Rien n’appartient à rien, tout appartient à tous.
Il faut être ignorant comme un maître d’école
Pour se flatter de dire une seule parole
Que personne ici-bas n’ait pu dire avant vous[1]


Les craintes de M. Grelot n’ont pas fermé la bouche, Dieu merci, à ceux qui l’ont suivi ; d’autres viendront après moi qui ne trouveront pas la matière épuisée ; pendant long-temps encore, on pourra se permettre de raconter des voyages sans avoir pour cela découvert un sixième monde, et de parler de Constantinople après tant d’autres, qui peut-être n’ont pas tout dit.
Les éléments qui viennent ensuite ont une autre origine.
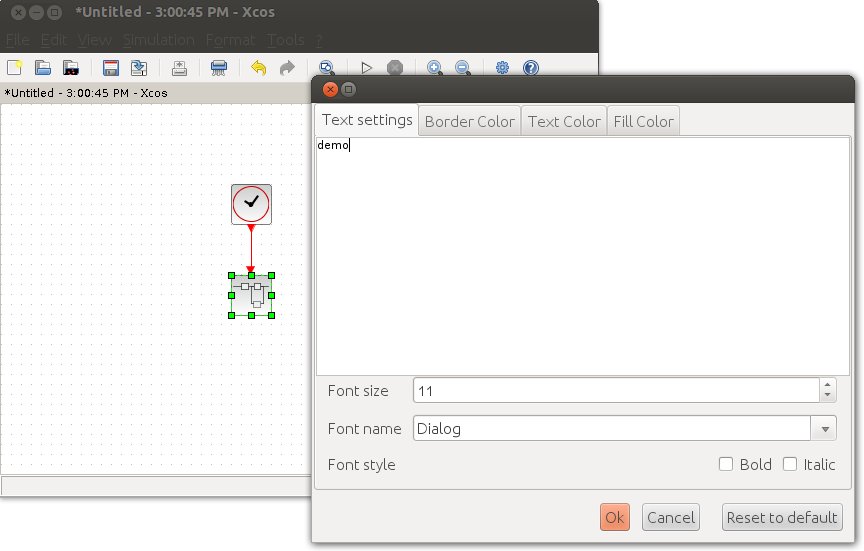The width and height of the screenshot is (864, 551).
Task: Click the Open file folder icon
Action: pyautogui.click(x=43, y=68)
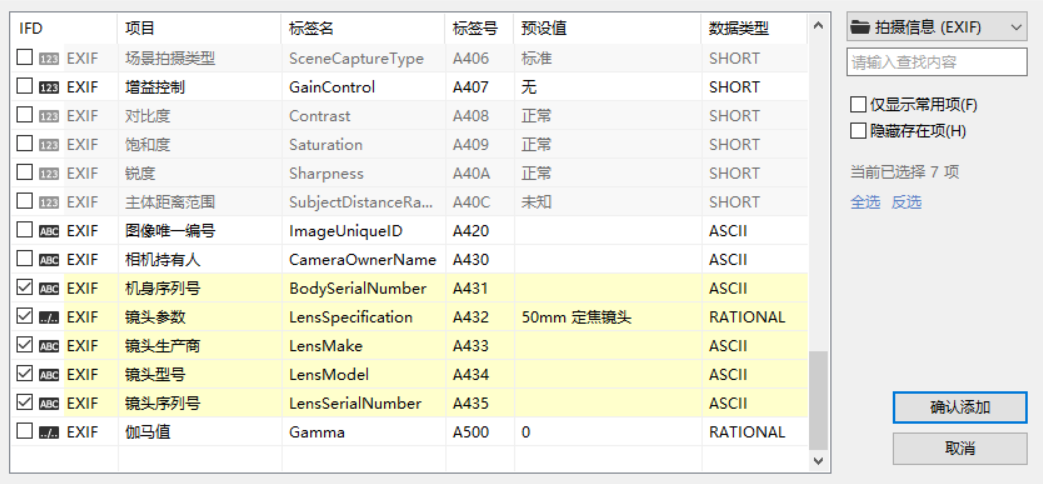Click the folder icon in EXIF category dropdown

pyautogui.click(x=860, y=27)
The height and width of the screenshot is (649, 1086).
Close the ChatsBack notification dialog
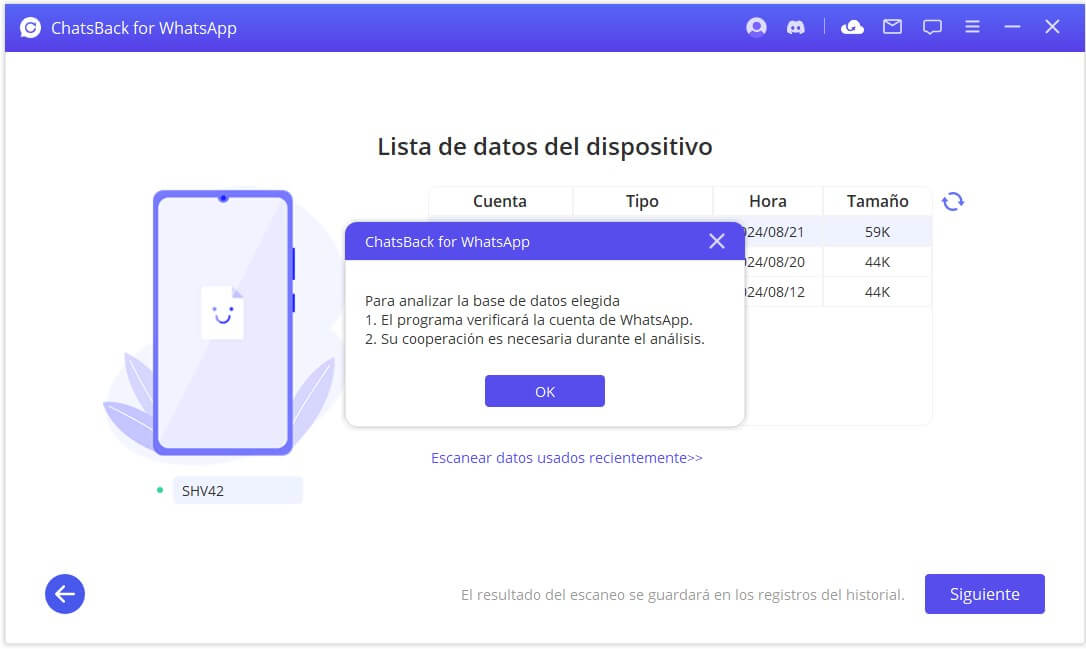(716, 241)
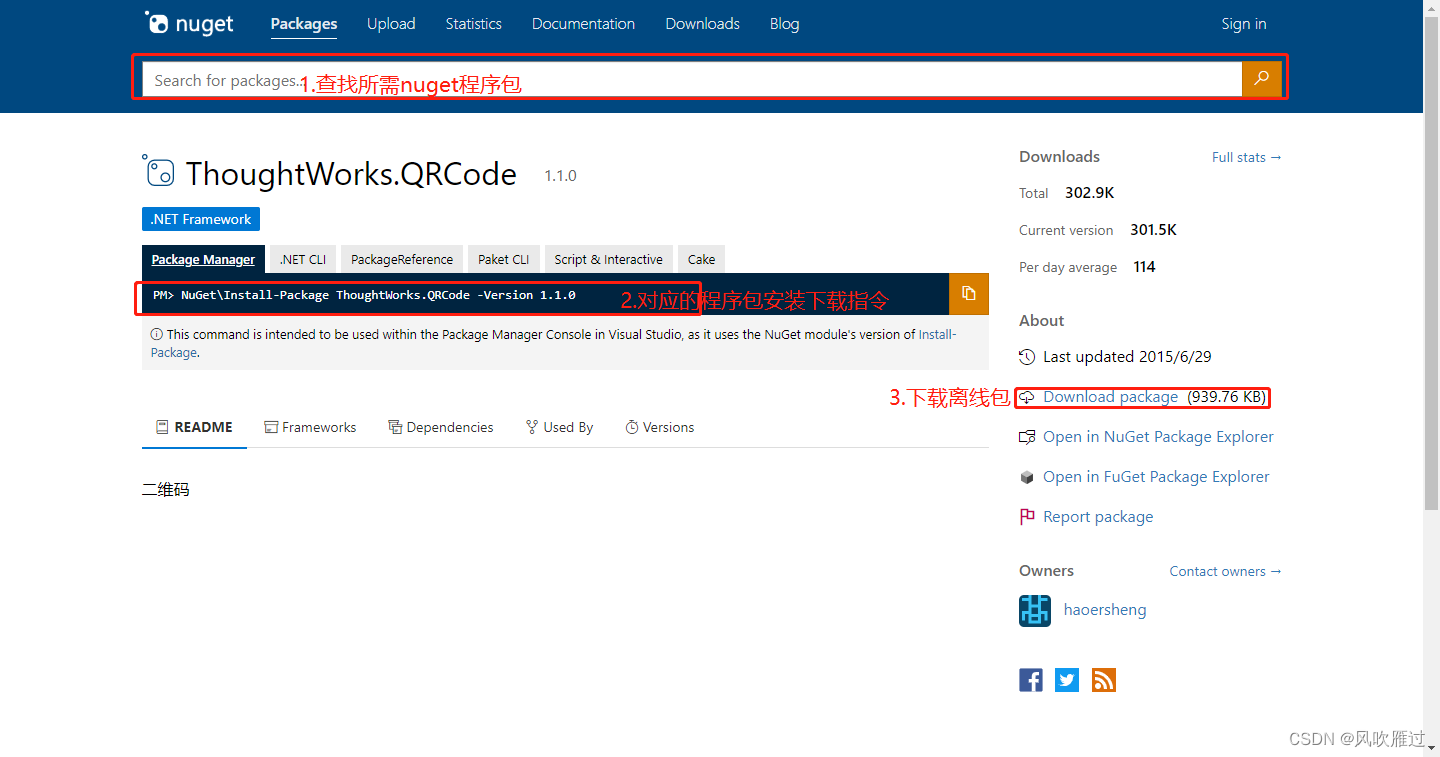
Task: Switch to the Versions tab
Action: pyautogui.click(x=659, y=427)
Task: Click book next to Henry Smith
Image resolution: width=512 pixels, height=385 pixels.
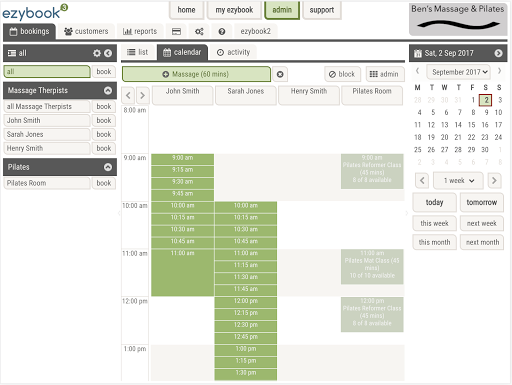Action: pyautogui.click(x=104, y=148)

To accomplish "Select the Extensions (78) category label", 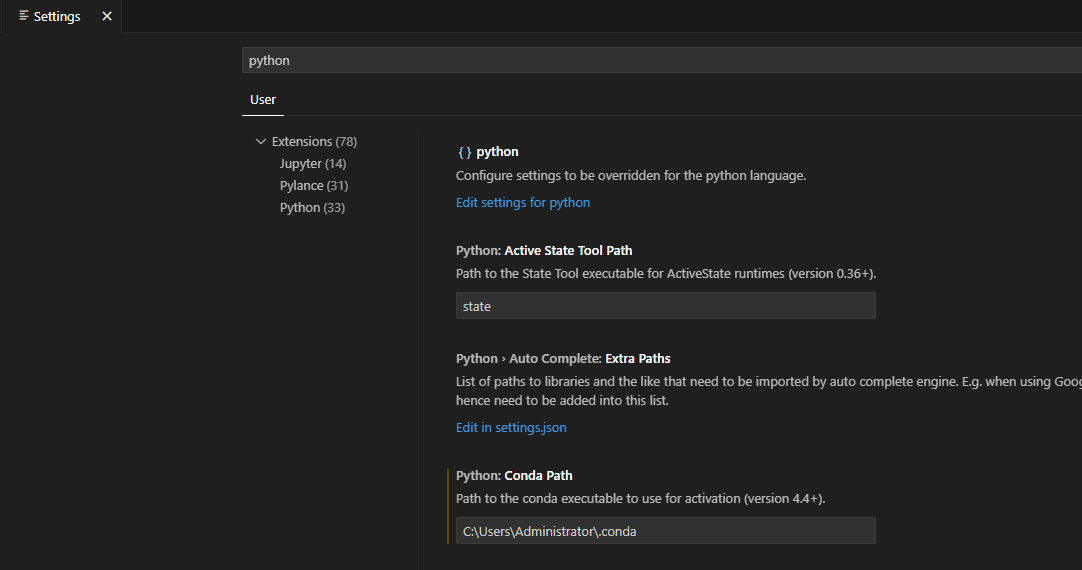I will [314, 142].
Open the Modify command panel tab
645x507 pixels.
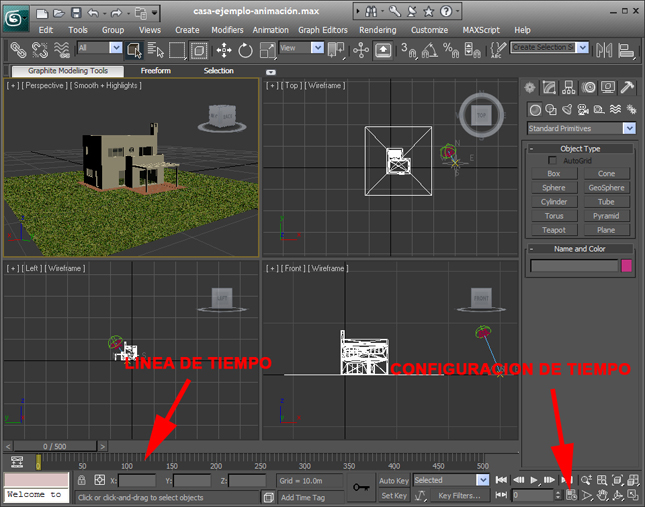[x=550, y=88]
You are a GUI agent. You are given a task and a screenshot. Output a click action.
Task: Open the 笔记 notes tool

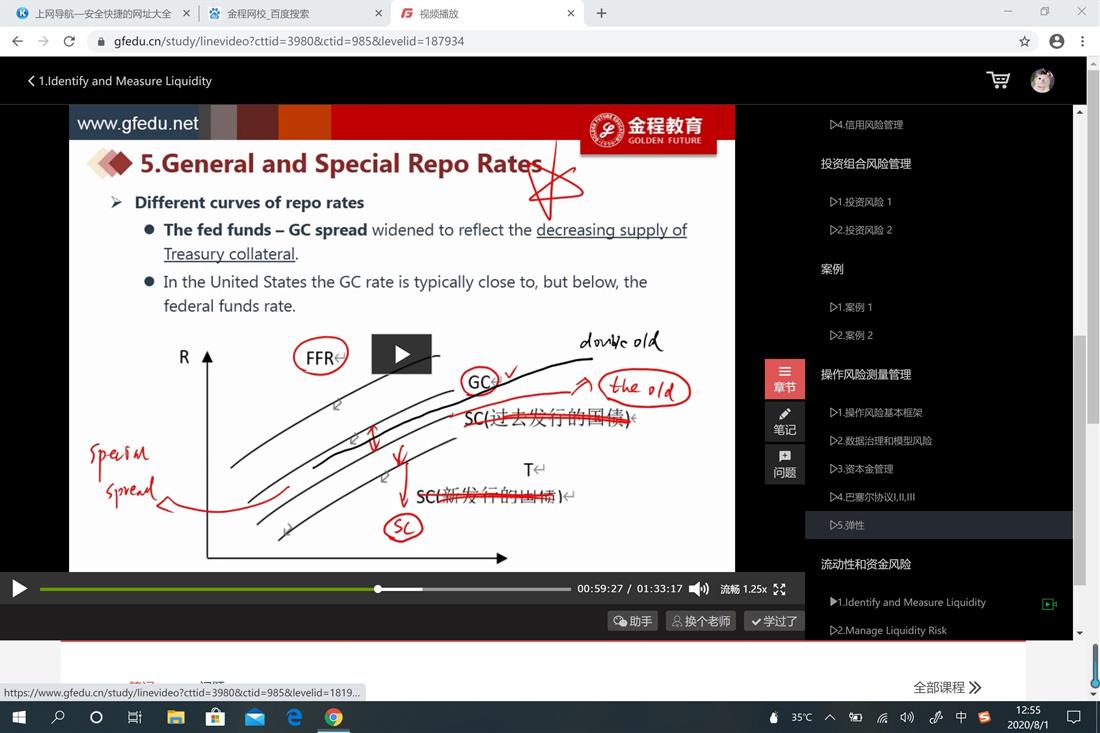[x=784, y=421]
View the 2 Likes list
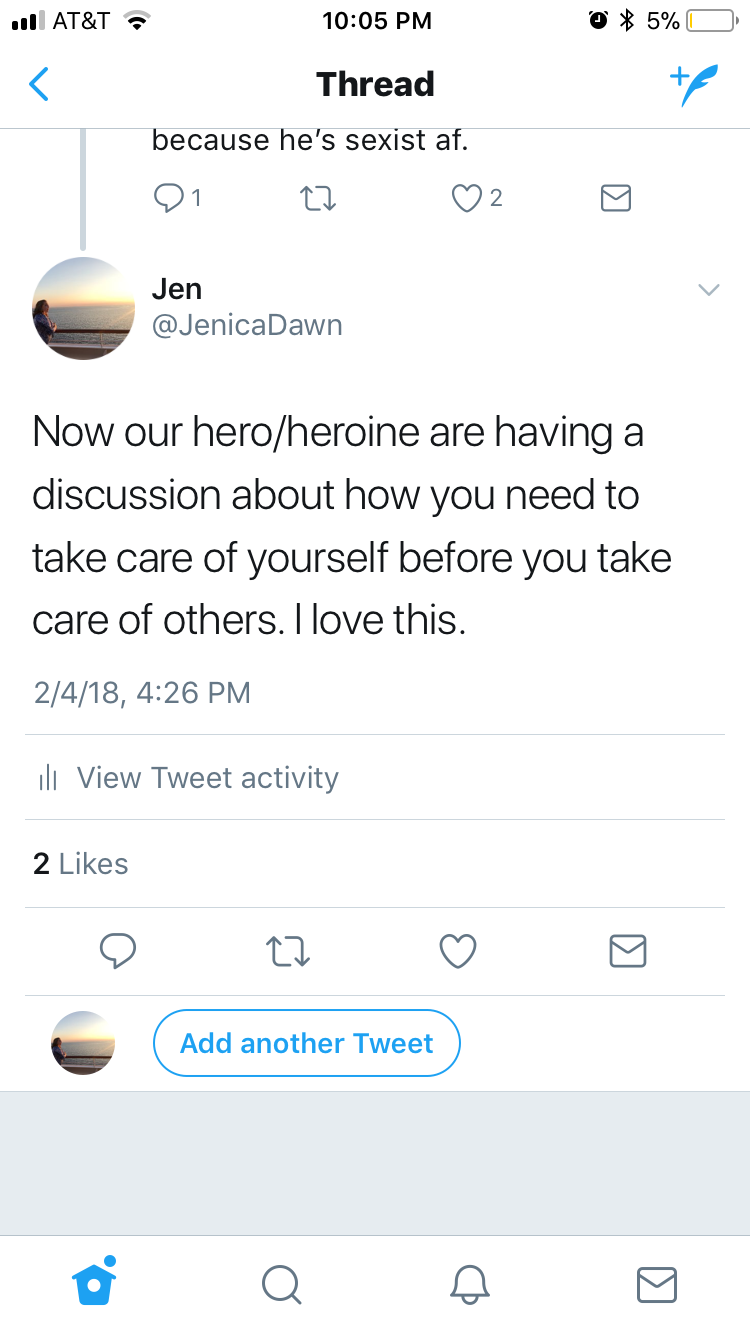750x1334 pixels. coord(81,864)
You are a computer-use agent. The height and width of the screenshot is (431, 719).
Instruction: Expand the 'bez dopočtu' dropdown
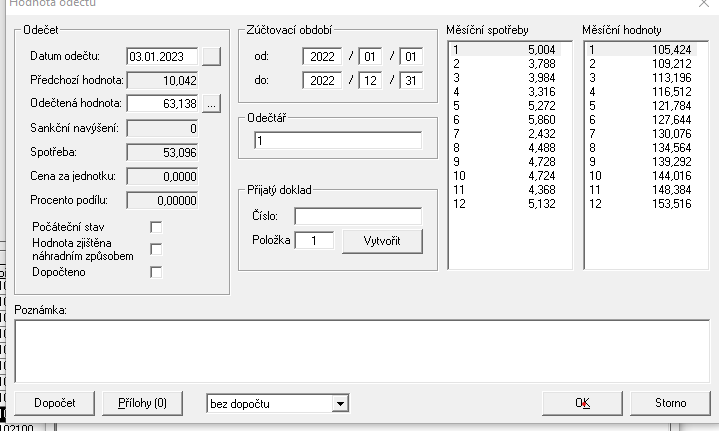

Par une belle soirée, nous partîmes de Smyrne à bord du Rhamsès, et bientôt je vis s’abaisser vers les flots et disparaître dans le lointain cette ville où je laissais des amis que, selon toute probabilité, je ne devais jamais revoir. Je trouvai sur le paquebot une société nombreuse de compatriotes, d’élégantes jeunes femmes, de spirituels marins, et Smyrne fut bien vite oublié. Pendant qu’assis en cercle sur le pont nous parlions de la France, le Rhamsès filait rapidement sur la mer calme comme un lac, les teintes suaves du crépuscule se répandaient graduellement autour de nous, et à la plus belle des journées succéda une de ces nuits merveilleuses durant lesquelles on ne peut se résoudre à fermer les yeux. Les premières lueurs du jour nous surprirent causant encore et riant autour d’un bol de punch. Dans la matinée, la brise étant complètement tombée, on rangea de très près la terre, et nos regards purent planer sur une campagne déserte, silencieuse, peu accidentée, couverte dans toute son étendue d’un taillis de chênes sombres et peu élevés. Cette campagne, c’était la Troade. Nous étions devant ces champs fameux où fut Ilion, campos ubi Troja fuit. Ce ruisseau, qui se jetait en face de nous dans la mer, se nommait autrefois le Simoïs ; ces deux monticules que nous apercevions sur le rivage s’appelaient les tombeaux de Patrocle et d’Hector. Cette grande montagne bleue, qui dans le lointain élevait vers le ciel ses trois pics couverts de neige, c’était l’Ida, et derrière nous, au milieu des flots étincelans, se détachait l’île de Ténédos. Les conversations avaient cessé, et nous contemplions en

  1. M. Alfred de Musset, Namouna.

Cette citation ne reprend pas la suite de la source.